Ma sarebbe sbagliato leggere questa frase come la negazione dei limiti o come l’ennesima retorica secondo cui basta volerlo. Tutta la storia di Rebecca racconta il contrario: occorrono sostegni, persone competenti, servizi, diritti concretamente esigibili e la possibilità per ciascuno di arrivare al proprio massimo, qualunque esso sia.

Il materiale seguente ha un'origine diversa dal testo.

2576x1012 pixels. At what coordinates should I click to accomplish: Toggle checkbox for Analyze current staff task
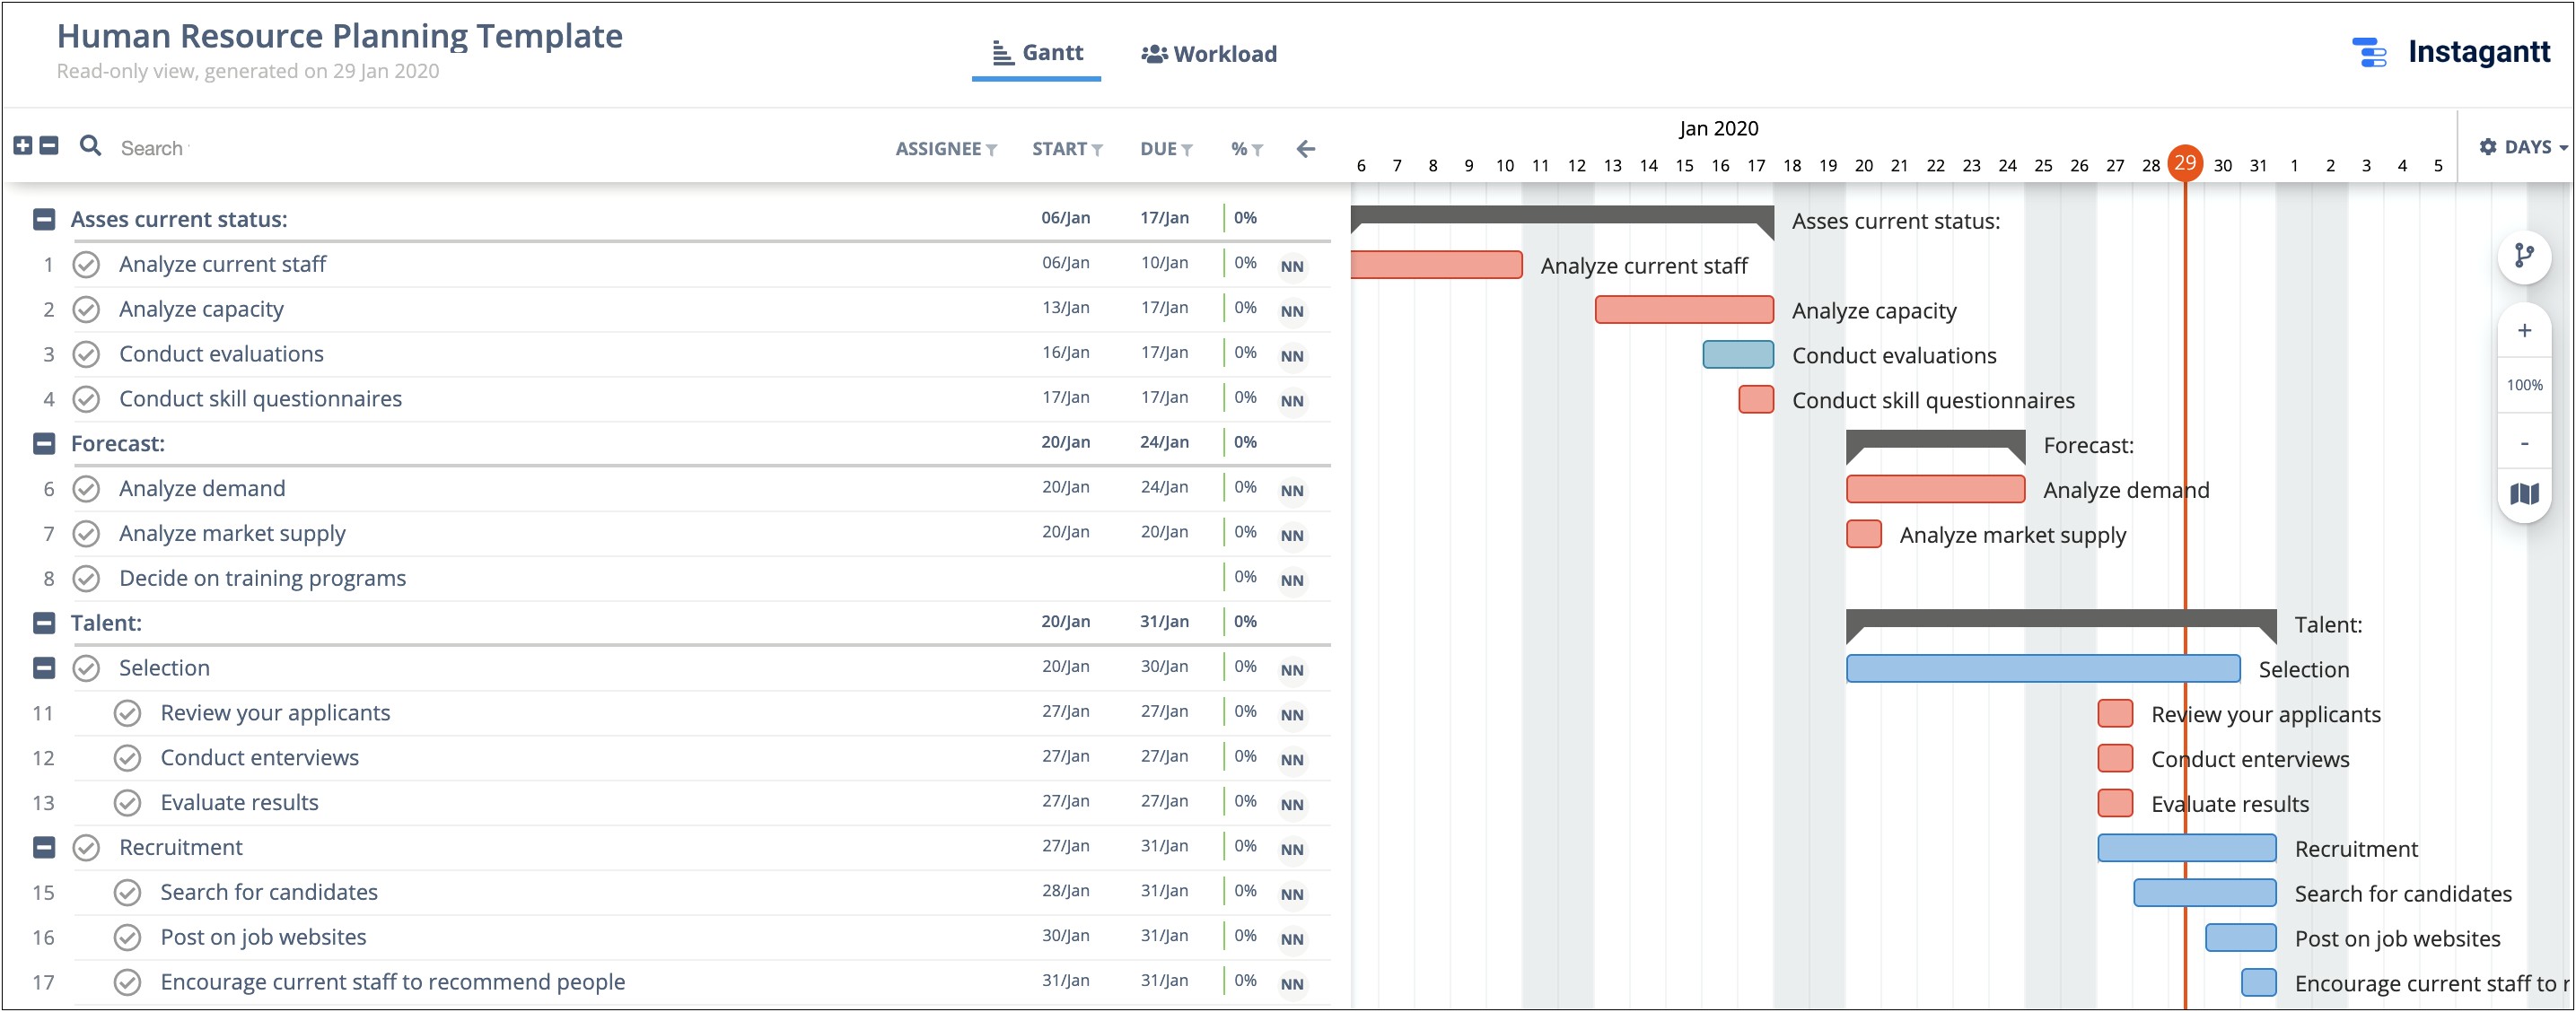[x=89, y=265]
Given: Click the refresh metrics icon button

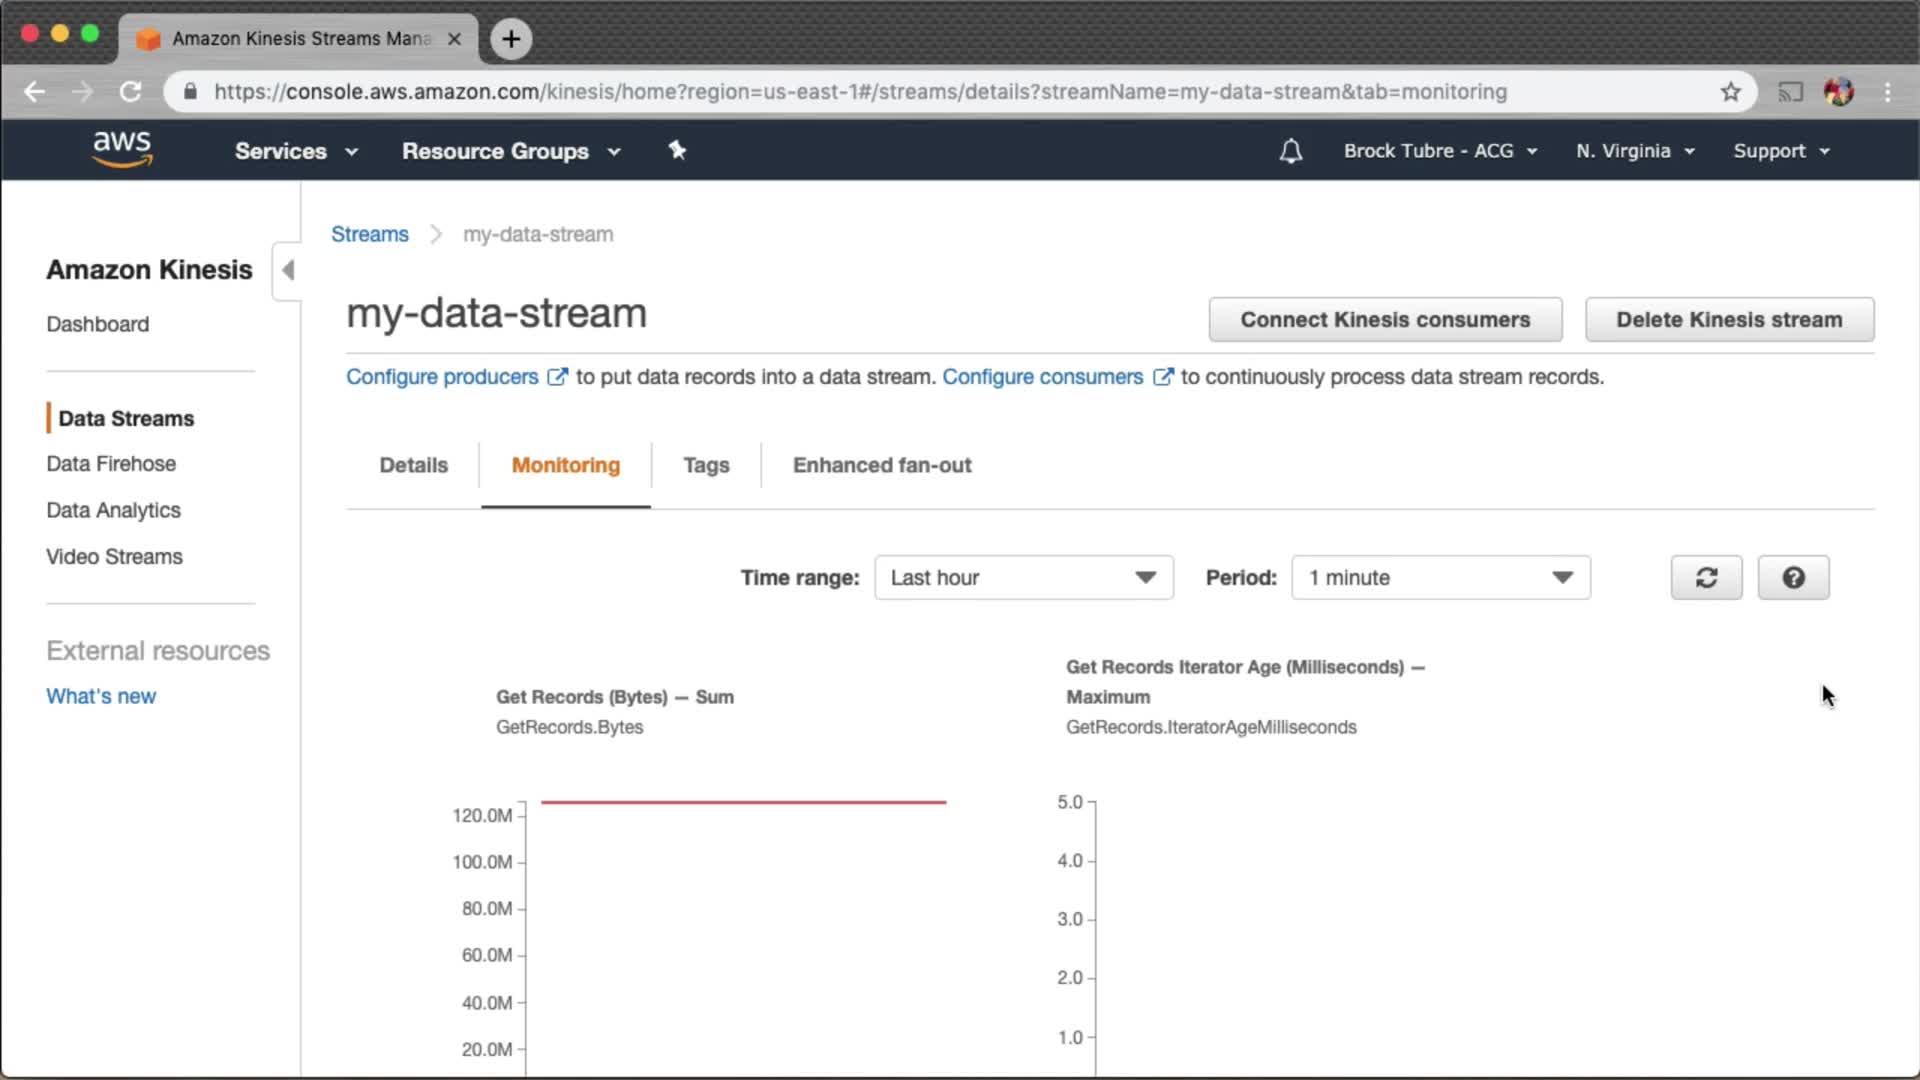Looking at the screenshot, I should (x=1706, y=578).
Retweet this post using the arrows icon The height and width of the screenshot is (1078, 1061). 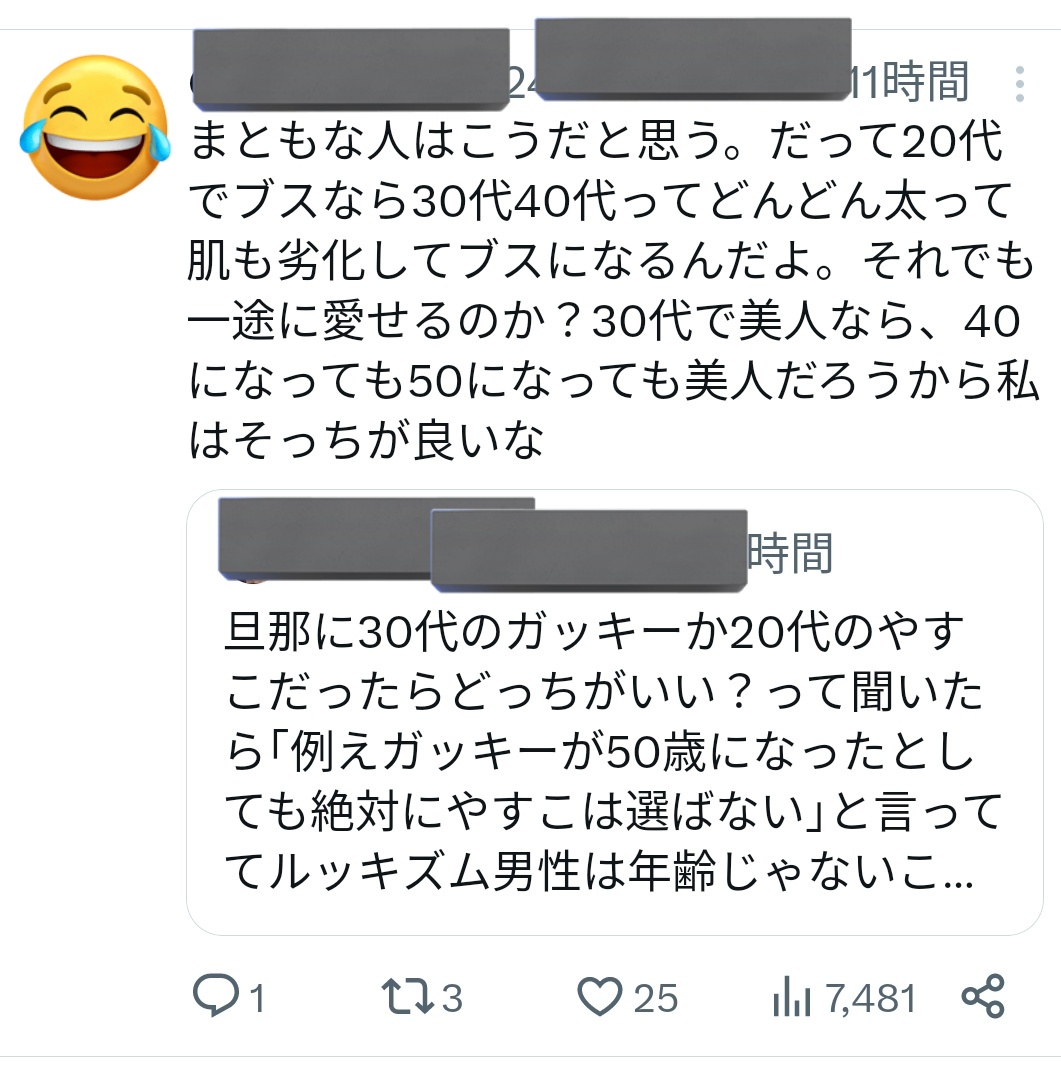coord(408,996)
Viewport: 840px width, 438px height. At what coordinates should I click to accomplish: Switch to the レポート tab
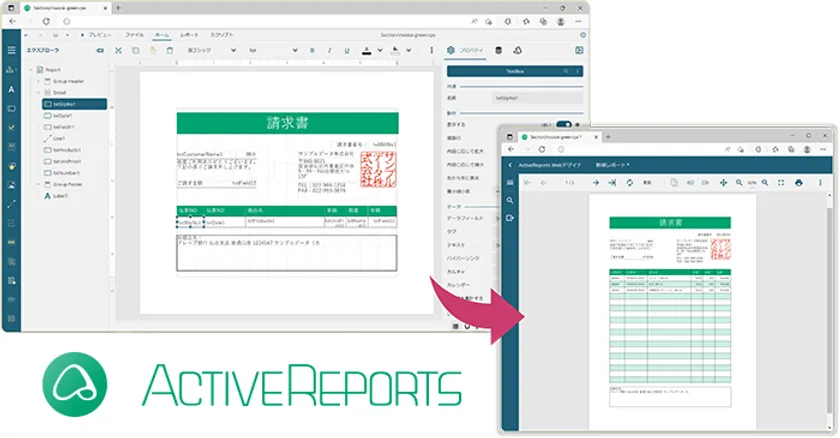189,34
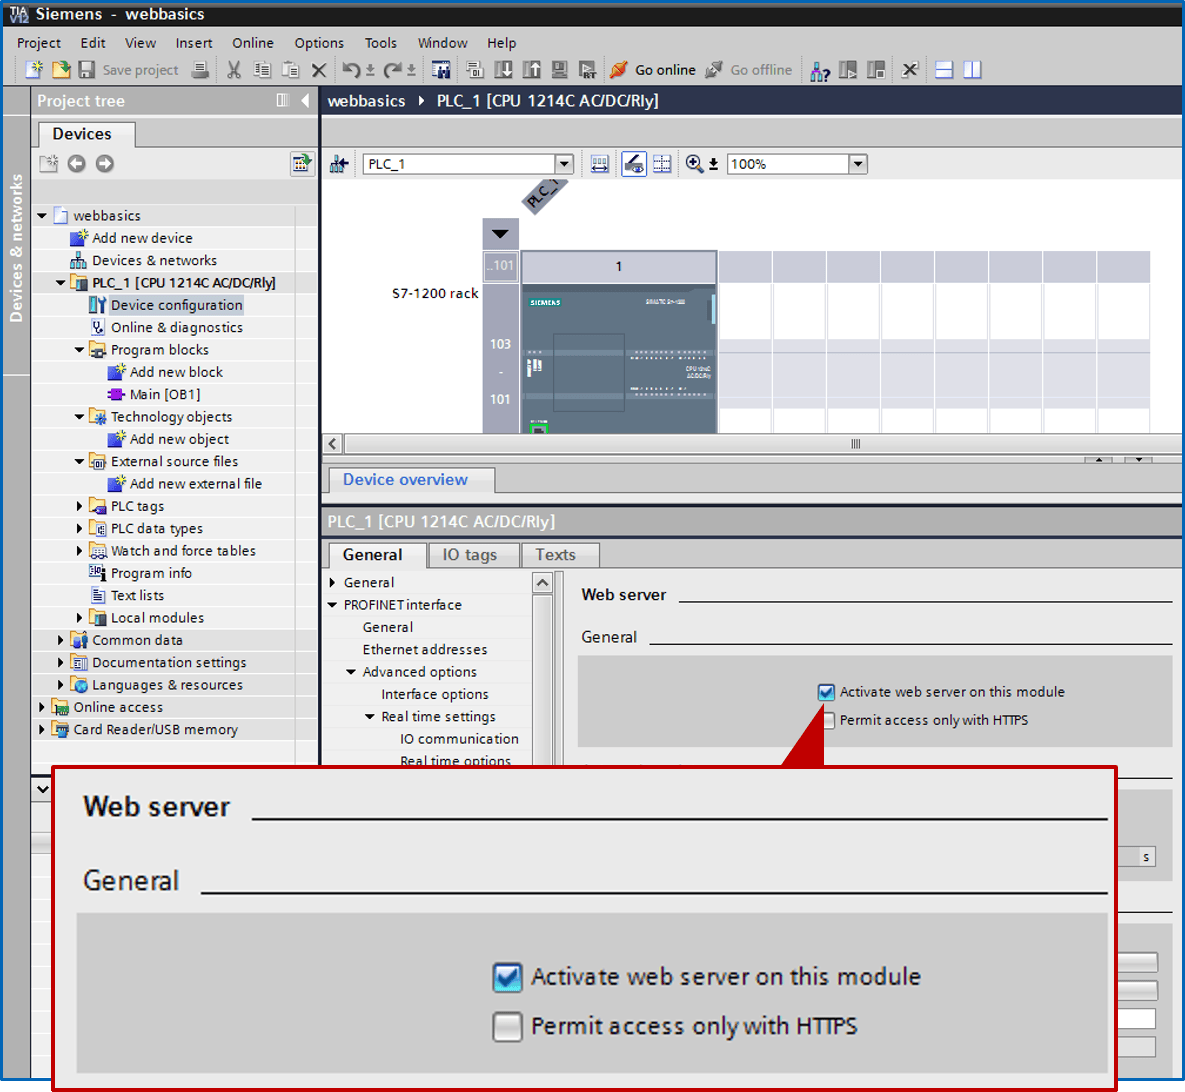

Intorno a Rebecca, nel frattempo, quella tribù è cresciuta. Ilaria ha sempre detto agli altri suoi due figli che la sorella non dovrà essere per loro una preoccupazione né un destino già scritto. Vorrebbe piuttosto che fosse uno stimolo a guardare verso gli altri e a battersi per i diritti delle persone più fragili. Anche l’uomo entrato nella vita di Ilaria dopo l’adozione e diventato padre dei suoi altri due figli sente Rebecca come parte di qualcosa che lo precedeva: «Rebecca era nel mio destino. Rebecca era nel destino di ognuno di noi, per farci vivere una vita che vada verso gli altri e verso l’amore», dice con profonda dolcezza, ma anche con la passione che a me pare la contraddistingua.
È difficile ascoltare Ilaria pronunciare queste parole senza tornare con il pensiero a quella donna di trent’anni alla quale era stato detto che non avrebbe avuto figli. Non poteva sapere che da qualche parte, a Roma, sarebbe nata una bambina di ottocento grammi, che pochi mesi dopo un giudice avrebbe telefonato, che avrebbe pronunciato per quella bambina un sì destinato a cambiare entrambe e, certamente, non poteva sapere che dopo Rebecca sarebbero arrivati altri due figli e che intorno a quella prima figlia si sarebbe costruita la famiglia che oggi chiama “la sua tribù”.
Forse è questo che Ilaria intende quando parla di destino: non la cancellazione della fatica o l’idea che la disabilità debba essere trasformata in qualcosa di necessariamente bello, perché la fatica esiste e Ilaria la racconta senza nasconderla, riconoscendo però in essa una direzione.
Quando le chiedo che cosa significhi per lei la parola cura, torna inevitabilmente all’amore: «Cura è amore, perché sennò non ce la fai.» Poi però porta quella parola giù, nella vita concreta: «Cura è lavorare, dedicarsi agli altri: è il mio lavoro di docente, l’impegno politico, è battersi per un diritto, tornare a casa stremata e preparare comunque una buona cena. La cura è il fulcro dell’amore.»
Ilaria dice di essere fiera della propria vita. Non perché sia stata perfetta. Parla degli errori, della fatica, delle delusioni, ma anche della speranza. Alla domanda se alcune cose, nella nostra vita, sembrino destinate ad accadere, Ilaria non esita neppure per un istante: «Assolutamente sì. Io ero destinata a Rebecca.»
Forse non sapremo mai se esistano davvero fili capaci di tenere insieme le nostre vite prima ancora che possiamo vederli, ma qualche volta accade di voltarsi indietro e riconoscere una trama. Per Ilaria quel filo che sembra aver attraversato e intessuto la sua vita ha un nome: Rebecca, la sua guida.
Marina Morelli

Ilaria Ceccarelli, 62 anni, è romana, madre di tre figli e docente di scuola secondaria di secondo grado, specializzata sul sostegno. È presidente della Commissione Sociale e Politiche Abitative del Municipio XIV di Roma Capitale. Il suo percorso politico è iniziato nel 2001, dopo gli anni di impegno nel sindacato e nell’associazionismo.